Vinegar may work. Bleach soak may work. CLR works. Use a wooden spoon with the green scrubby to really scour the insides of the jars. Boiling in water with the water level above the mouths of the jars works sometimes.


----------



## kasilofhome (Feb 10, 2005)

try a bath scrungy thing. Also for widemouth those exfoicant gloves in cleaning tough jobs are great.


----------



## jennytw (Aug 7, 2009)

You could try a baby bottle scrubber.


----------



## puddlejumper007 (Jan 12, 2008)

i took all of mine to my daughters she has a dishwasher, it realy cleans them..


----------



## Leister Square (Feb 7, 2010)

Thanks for the replies.
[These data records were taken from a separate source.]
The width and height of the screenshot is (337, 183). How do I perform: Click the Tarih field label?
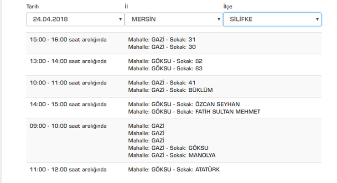click(x=33, y=6)
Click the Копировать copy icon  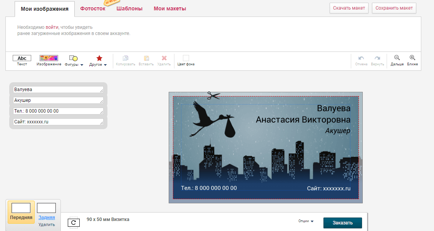(126, 58)
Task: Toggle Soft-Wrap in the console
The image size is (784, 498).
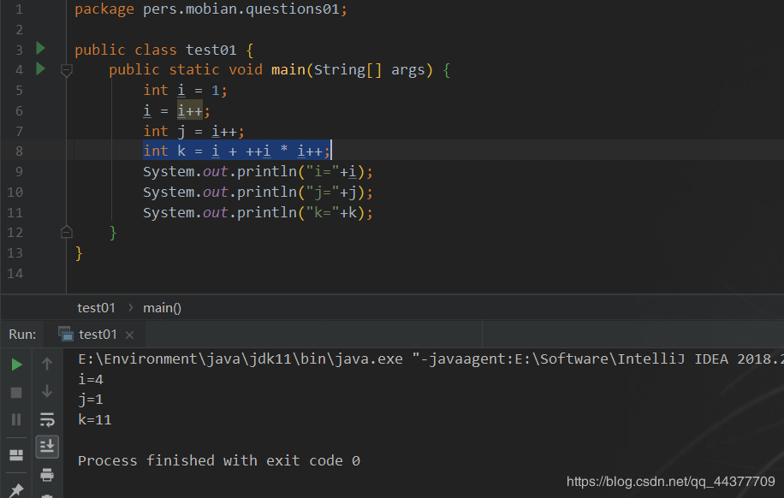Action: tap(47, 419)
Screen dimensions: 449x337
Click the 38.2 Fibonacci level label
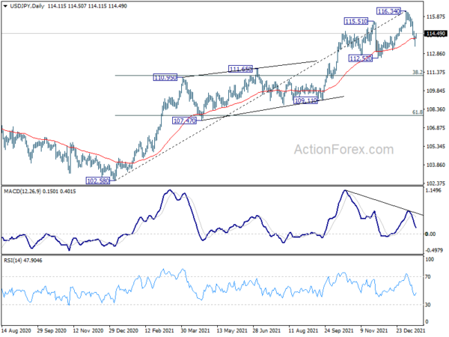pos(418,72)
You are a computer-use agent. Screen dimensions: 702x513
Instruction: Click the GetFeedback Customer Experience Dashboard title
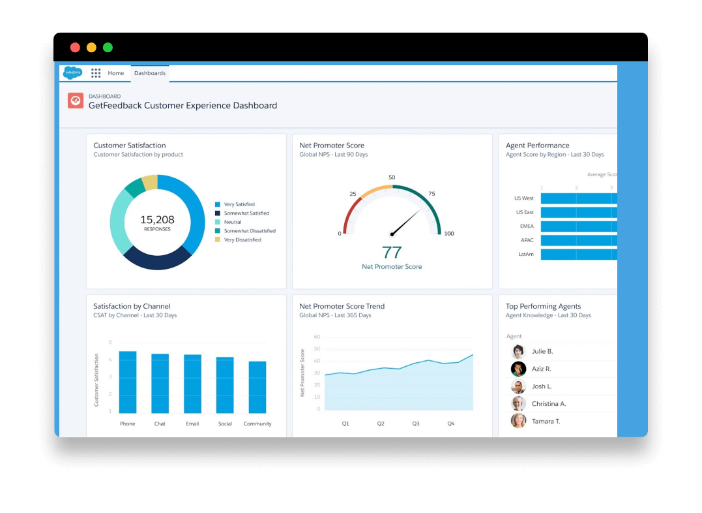pyautogui.click(x=183, y=105)
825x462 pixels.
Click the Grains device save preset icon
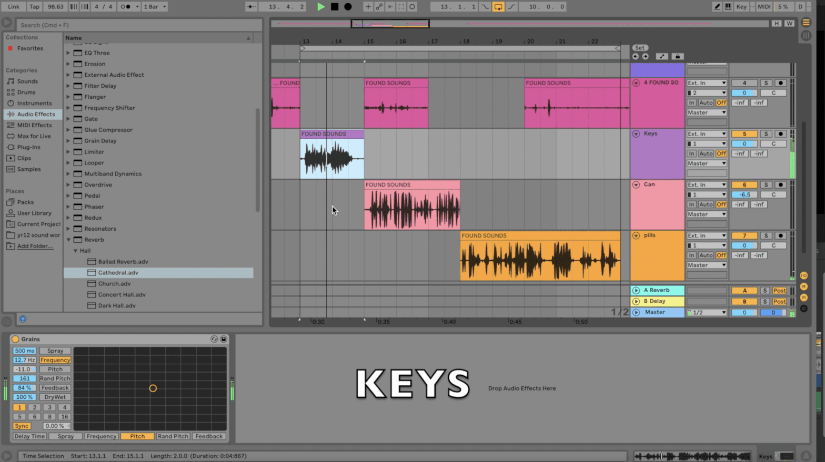224,340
Puddlejumper007-these jars are far beyond a dishwasher, especially mine. Jennytw-I have tried a baby bottle scrubber as well as other scrubbers on steroids. The problem is getting them in there with enough pressure. Kasilofhome, those exfolliant gloves sound great and I will try them on the wide mouth ones. I will never can chicken in regular mouth jars again!! Oneokie-I will first try the green scrubby thing with a wooden spoon to see if I can get enough pressure to clean them out. Then on to vinegar and/or bleach soaks (separate of course!). Thanks again everyone.


----------



## Mickey (Aug 28, 2002)

I find the Magic Erasers work on just about everything.


----------



## suitcase_sally (Mar 20, 2006)

Leister Square said:


> The problem is getting them in there with enough pressure.


Try putting your scrubby in the jar and then taking a fork to push the scrubby against the glass. The fork, having an off-set angle, works really good for me.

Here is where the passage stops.